WRITTEN TASK: Can you reproduce the items word for word, beginning with the line that contains "This screenshot has width=661, height=467." and continuing through the last line of the items?

Collected data entries:
[Start of section]
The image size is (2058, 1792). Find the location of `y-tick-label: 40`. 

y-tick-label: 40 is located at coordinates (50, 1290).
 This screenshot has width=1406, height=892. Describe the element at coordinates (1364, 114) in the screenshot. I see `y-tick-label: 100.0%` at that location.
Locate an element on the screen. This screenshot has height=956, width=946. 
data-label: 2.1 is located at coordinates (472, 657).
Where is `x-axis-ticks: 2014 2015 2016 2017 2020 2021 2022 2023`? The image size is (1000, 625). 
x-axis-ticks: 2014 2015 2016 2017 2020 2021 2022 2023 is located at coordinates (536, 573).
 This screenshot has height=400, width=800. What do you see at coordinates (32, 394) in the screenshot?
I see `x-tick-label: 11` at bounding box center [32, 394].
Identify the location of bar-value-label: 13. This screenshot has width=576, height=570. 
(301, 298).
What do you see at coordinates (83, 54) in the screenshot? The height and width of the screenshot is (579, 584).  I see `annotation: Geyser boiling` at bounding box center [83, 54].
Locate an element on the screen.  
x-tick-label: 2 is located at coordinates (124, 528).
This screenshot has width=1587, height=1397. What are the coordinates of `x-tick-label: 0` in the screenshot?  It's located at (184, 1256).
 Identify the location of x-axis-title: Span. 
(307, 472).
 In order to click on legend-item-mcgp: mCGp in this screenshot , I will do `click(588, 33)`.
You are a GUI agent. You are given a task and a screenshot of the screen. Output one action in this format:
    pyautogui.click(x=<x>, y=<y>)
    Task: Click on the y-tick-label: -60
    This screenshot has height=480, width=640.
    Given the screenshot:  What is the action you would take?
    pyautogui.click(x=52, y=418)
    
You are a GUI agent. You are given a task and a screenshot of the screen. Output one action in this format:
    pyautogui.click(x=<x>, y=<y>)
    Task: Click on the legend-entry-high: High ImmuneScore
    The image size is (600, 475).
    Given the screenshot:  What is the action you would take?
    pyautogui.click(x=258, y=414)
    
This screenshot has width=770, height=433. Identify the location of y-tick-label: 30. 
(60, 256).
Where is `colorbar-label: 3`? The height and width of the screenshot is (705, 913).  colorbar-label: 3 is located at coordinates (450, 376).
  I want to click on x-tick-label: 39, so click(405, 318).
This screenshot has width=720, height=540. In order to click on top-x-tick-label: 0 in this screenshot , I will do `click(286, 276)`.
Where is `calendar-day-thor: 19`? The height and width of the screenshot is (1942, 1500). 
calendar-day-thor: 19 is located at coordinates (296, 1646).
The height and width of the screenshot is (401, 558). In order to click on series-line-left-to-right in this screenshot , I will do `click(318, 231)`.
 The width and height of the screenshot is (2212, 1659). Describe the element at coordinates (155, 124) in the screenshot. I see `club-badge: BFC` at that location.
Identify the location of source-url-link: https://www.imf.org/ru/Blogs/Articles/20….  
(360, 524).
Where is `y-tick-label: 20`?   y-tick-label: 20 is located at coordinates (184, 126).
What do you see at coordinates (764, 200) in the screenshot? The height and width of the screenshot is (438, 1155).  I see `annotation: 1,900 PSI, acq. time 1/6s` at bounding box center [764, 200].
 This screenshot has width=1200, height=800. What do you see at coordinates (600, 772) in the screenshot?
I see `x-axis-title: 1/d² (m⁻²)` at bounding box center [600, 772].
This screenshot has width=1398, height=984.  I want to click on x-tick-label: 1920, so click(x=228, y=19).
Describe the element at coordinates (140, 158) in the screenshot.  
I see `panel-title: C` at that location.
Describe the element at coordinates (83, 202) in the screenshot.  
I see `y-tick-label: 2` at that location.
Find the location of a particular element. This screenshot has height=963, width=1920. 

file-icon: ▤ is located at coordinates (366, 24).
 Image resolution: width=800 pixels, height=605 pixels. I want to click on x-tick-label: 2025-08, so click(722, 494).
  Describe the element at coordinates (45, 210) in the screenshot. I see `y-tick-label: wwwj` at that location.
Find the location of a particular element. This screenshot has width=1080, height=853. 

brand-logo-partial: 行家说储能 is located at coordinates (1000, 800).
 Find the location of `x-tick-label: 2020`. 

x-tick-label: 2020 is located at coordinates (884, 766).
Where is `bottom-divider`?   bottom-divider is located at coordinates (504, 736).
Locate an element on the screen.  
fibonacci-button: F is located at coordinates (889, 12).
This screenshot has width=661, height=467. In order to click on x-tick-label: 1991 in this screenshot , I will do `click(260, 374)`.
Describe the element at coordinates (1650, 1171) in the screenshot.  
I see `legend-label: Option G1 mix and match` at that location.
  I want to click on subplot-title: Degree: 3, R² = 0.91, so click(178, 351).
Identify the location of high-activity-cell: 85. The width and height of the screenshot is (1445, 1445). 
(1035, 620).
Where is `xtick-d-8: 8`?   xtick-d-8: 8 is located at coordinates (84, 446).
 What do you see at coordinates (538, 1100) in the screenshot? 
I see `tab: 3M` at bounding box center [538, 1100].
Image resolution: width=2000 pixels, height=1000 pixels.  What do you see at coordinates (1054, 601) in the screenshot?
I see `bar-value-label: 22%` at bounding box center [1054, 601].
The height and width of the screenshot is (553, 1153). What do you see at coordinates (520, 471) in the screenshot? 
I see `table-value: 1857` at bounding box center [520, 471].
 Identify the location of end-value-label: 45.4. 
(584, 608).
[End of section]
ANSWER SECTION:
This screenshot has width=661, height=467. In order to click on x-tick-label: 1991 in this screenshot , I will do `click(260, 374)`.
Describe the element at coordinates (1650, 1171) in the screenshot.  
I see `legend-label: Option G1 mix and match` at that location.
  I want to click on subplot-title: Degree: 3, R² = 0.91, so click(178, 351).
Identify the location of high-activity-cell: 85. The width and height of the screenshot is (1445, 1445). 
(1035, 620).
Where is `xtick-d-8: 8`?   xtick-d-8: 8 is located at coordinates (84, 446).
 What do you see at coordinates (538, 1100) in the screenshot? 
I see `tab: 3M` at bounding box center [538, 1100].
Image resolution: width=2000 pixels, height=1000 pixels.  What do you see at coordinates (1054, 601) in the screenshot?
I see `bar-value-label: 22%` at bounding box center [1054, 601].
The height and width of the screenshot is (553, 1153). What do you see at coordinates (520, 471) in the screenshot? 
I see `table-value: 1857` at bounding box center [520, 471].
 Identify the location of end-value-label: 45.4. 
(584, 608).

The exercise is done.